--- begin ---

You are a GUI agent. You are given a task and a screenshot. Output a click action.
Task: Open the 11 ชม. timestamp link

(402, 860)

--- end ---
--- begin ---

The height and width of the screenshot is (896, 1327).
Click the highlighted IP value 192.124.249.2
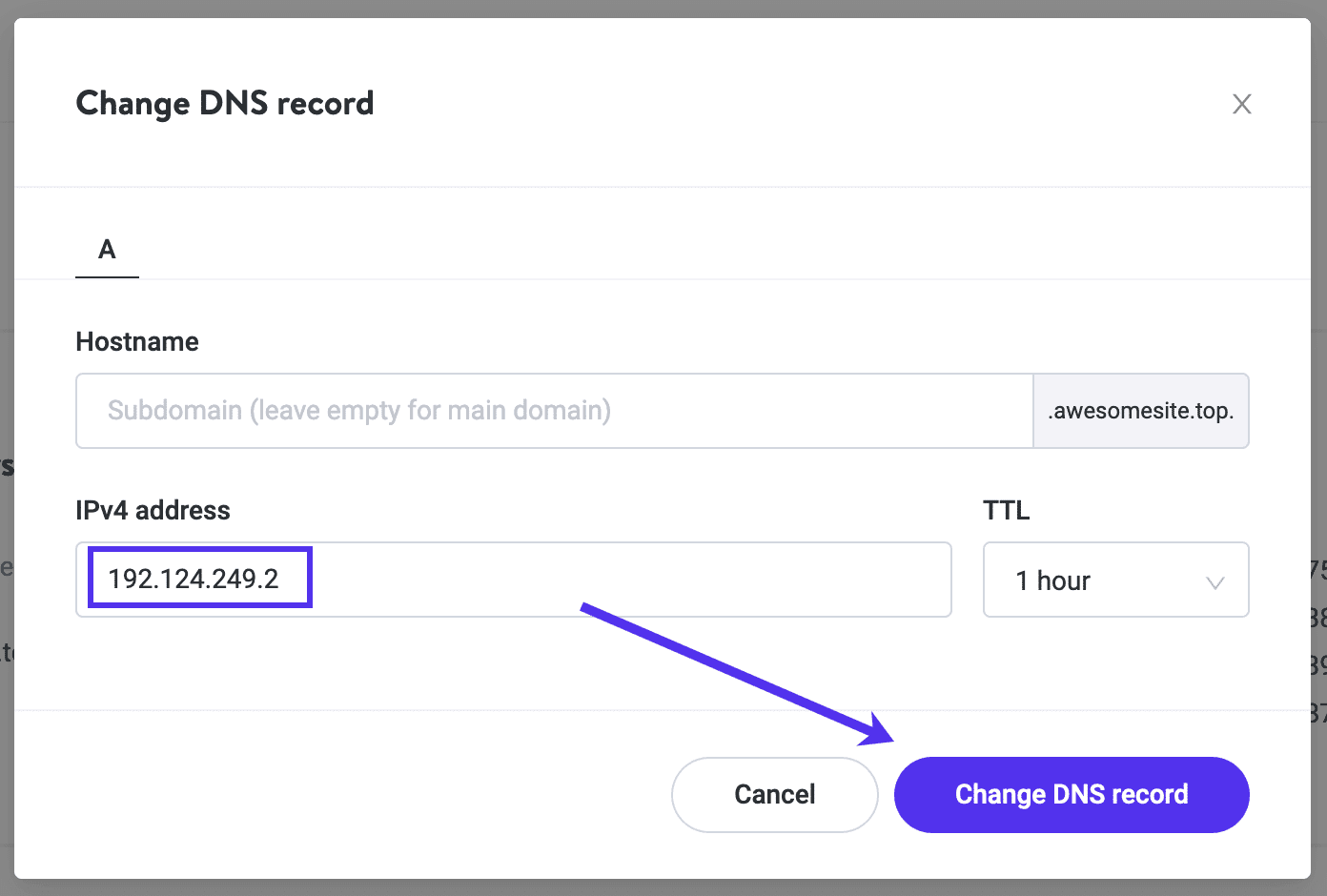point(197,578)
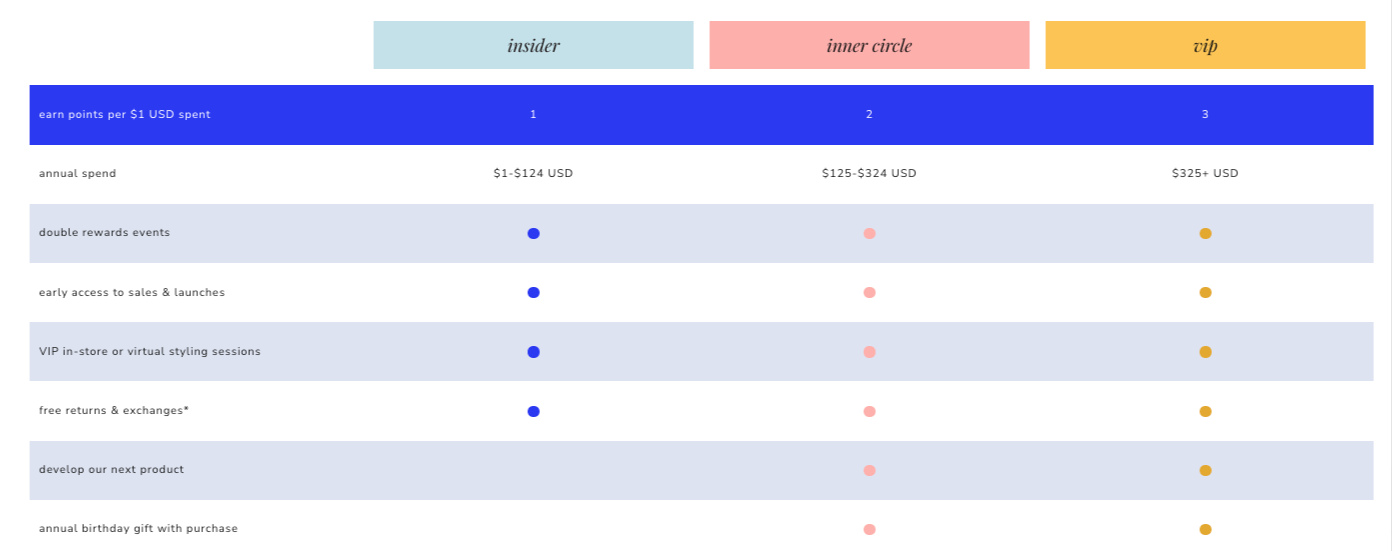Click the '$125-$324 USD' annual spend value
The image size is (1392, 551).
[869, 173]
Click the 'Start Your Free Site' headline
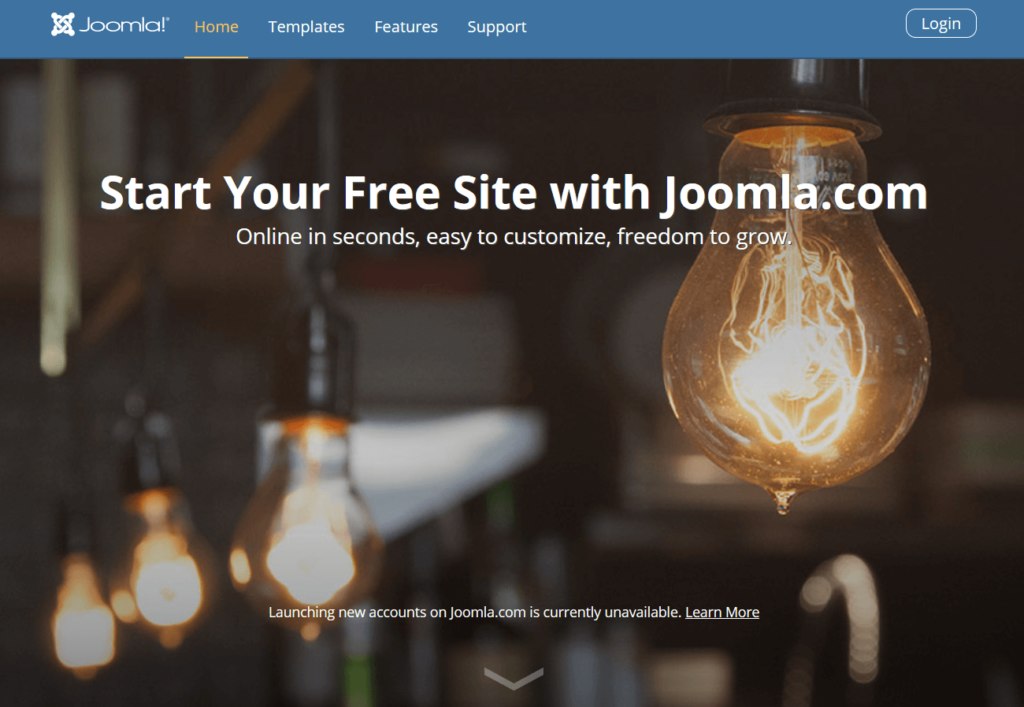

--- end ---

#### [Goal]
Copy out each line of the data above that contains the word "screenshot".

#### [Expected output]
You are a GUI agent. You are given a task and a screenshot. Output a click action.
The height and width of the screenshot is (896, 1327).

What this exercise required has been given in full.